- Cutaneous: Ciprofloxacin 500 mg PO b.i.d. or doxycycline 100 mg PO b.i.d. for 7–10 days for localized or uncomplicated cases of naturally acquired cutaneous anthrax. Treat for 7–10 days with IV instead for severe cases of naturally acquired cutaneous anthrax with signs of systemic involvement, extensive edema, or lesions of the head and neck.
- If cutaneous case is localized or uncomplicated but is bioterrorism-related, the patient must be treated for 60 days with PO ciprofloxacin or doxycycline because they are at risk for inhalational anthrax.

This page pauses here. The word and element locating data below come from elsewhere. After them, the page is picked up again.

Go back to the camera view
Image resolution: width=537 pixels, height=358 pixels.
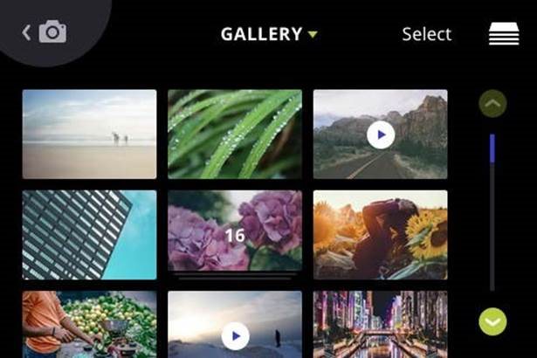pos(44,32)
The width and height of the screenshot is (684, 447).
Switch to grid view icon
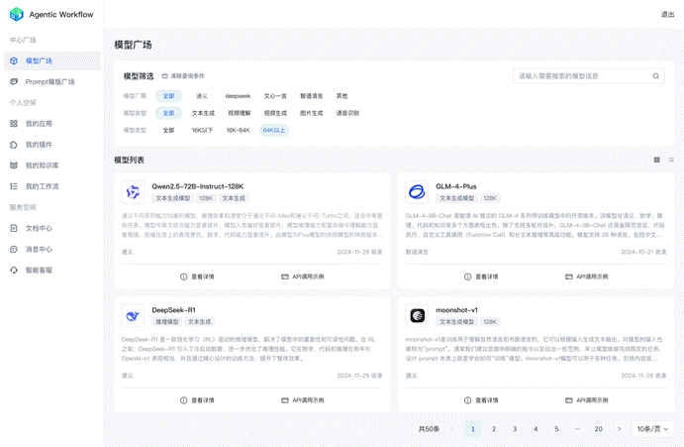coord(656,160)
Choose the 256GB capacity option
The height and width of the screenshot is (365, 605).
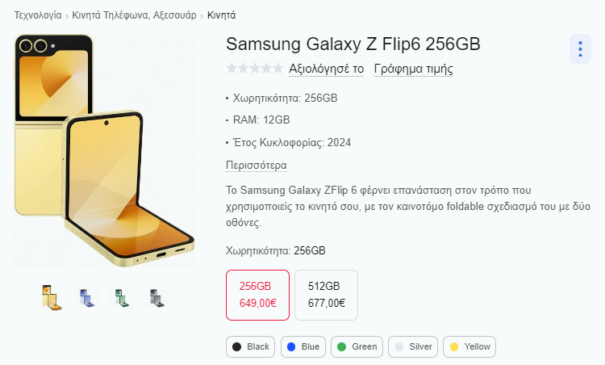pyautogui.click(x=258, y=295)
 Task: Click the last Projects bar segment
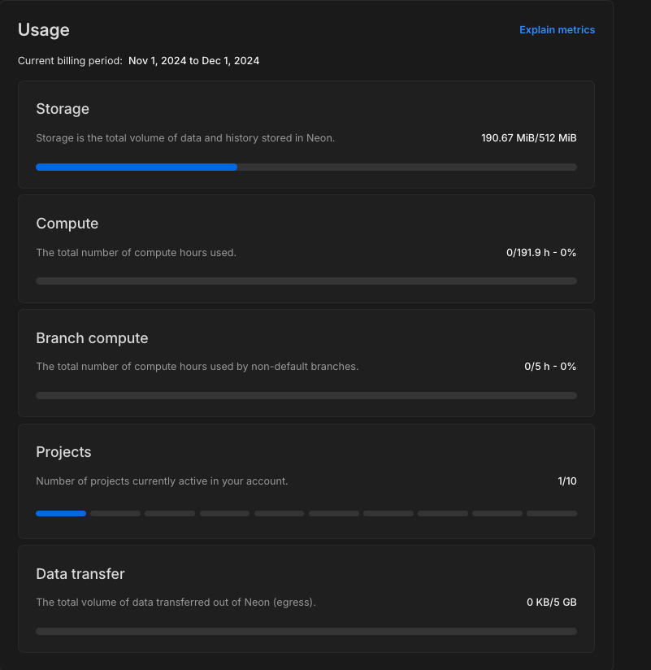(552, 514)
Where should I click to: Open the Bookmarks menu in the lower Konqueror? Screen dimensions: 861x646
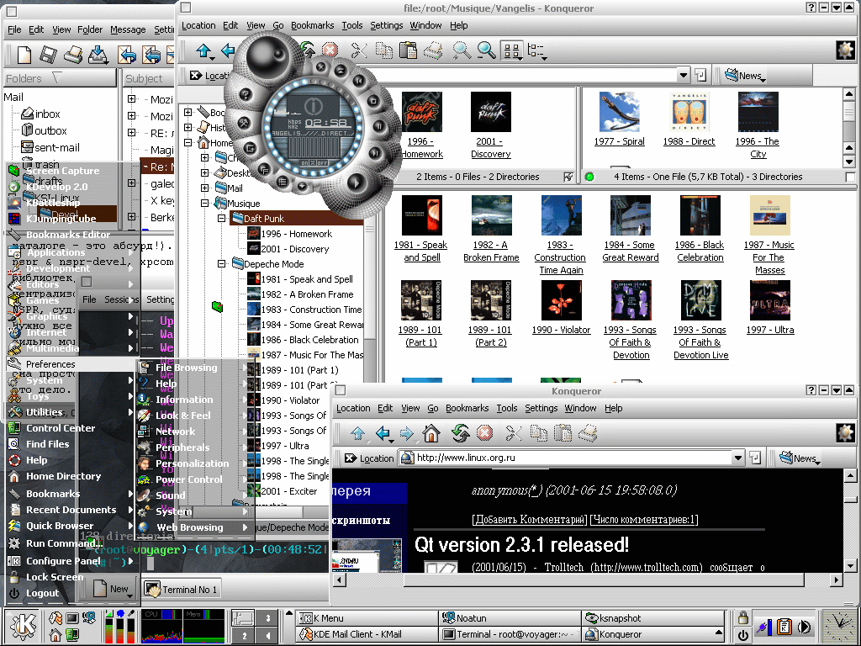[x=467, y=408]
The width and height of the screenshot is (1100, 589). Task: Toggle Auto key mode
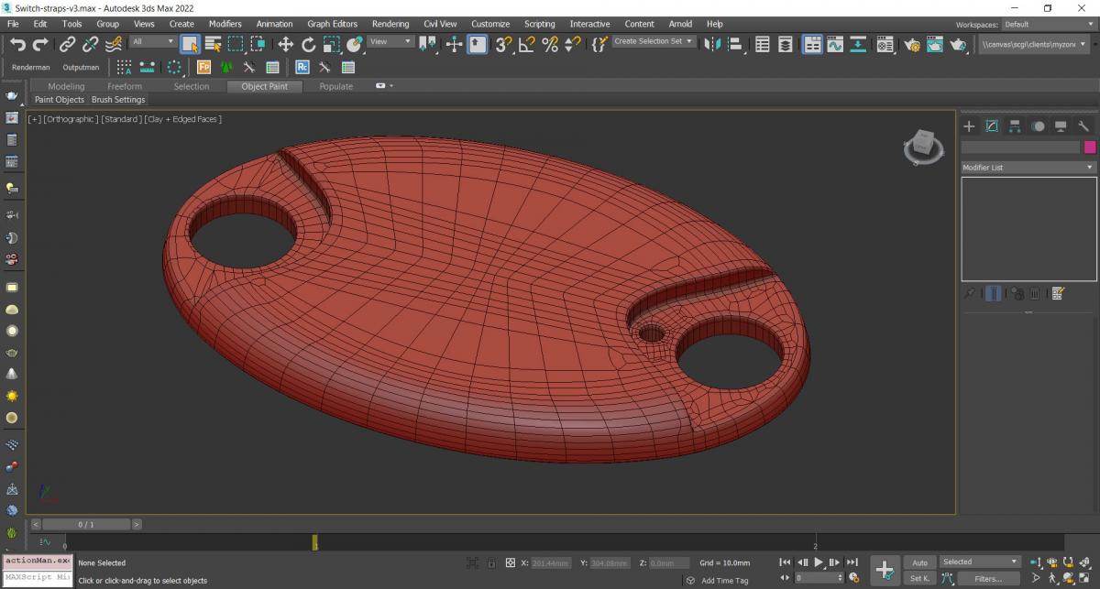click(x=919, y=562)
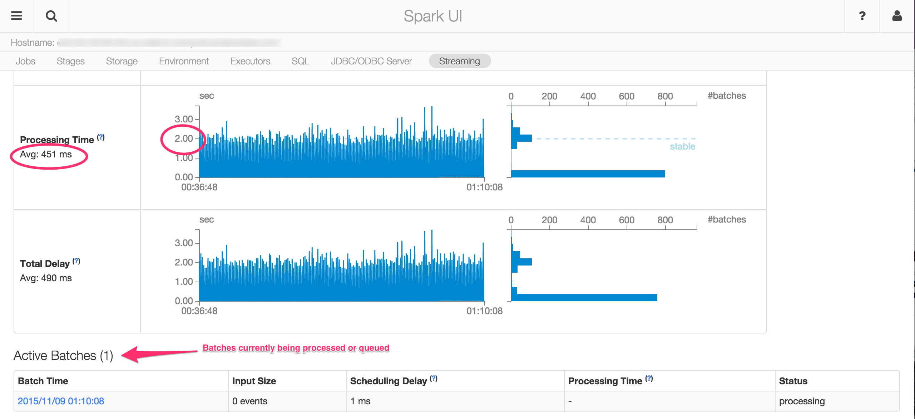915x419 pixels.
Task: Click Processing Time chart help tooltip icon
Action: [x=101, y=137]
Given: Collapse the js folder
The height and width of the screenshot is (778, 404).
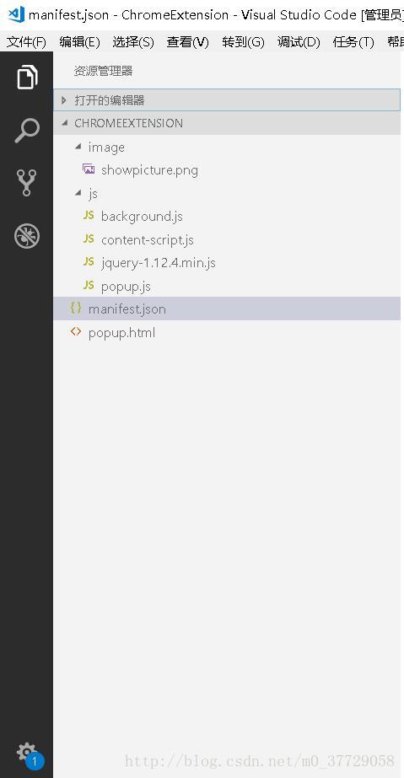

- Patients with bioterrorism-related cutaneous anthrax who show signs of systemic involvement, massive edema, or lesions on the head or neck should be treated per inhalational anthrax recommendation (below) (4,5)[C].
- Inhalational and GI: IV ciprofloxacin 400 mg q12h (1st line) or doxycycline 100 mg q12h (2nd line) and 1 or 2 additional antimicrobials such as rifampin, vancomycin, penicillin, ampicillin, chloramphenicol, imipenem, clindamycin, and clarithromycin
- May switch to PO when clinically appropriate.
- Must complete 60-day course (combined PO and IV) (4)[C].
- Early and aggressive pleural fluid drainage is recommended for all inhalational anthrax patients (5)[C].
Patients being treated for anthrax may also benefit from vaccination as part of their regimen.
- Inhalational and GI anthrax are not known to spread from person to person, so communicability concerns are not an issue during management of the patient.
- Although cutaneous anthrax is also considered noncontagious, avoidance of contact with the wound or wound drainage seems prudent.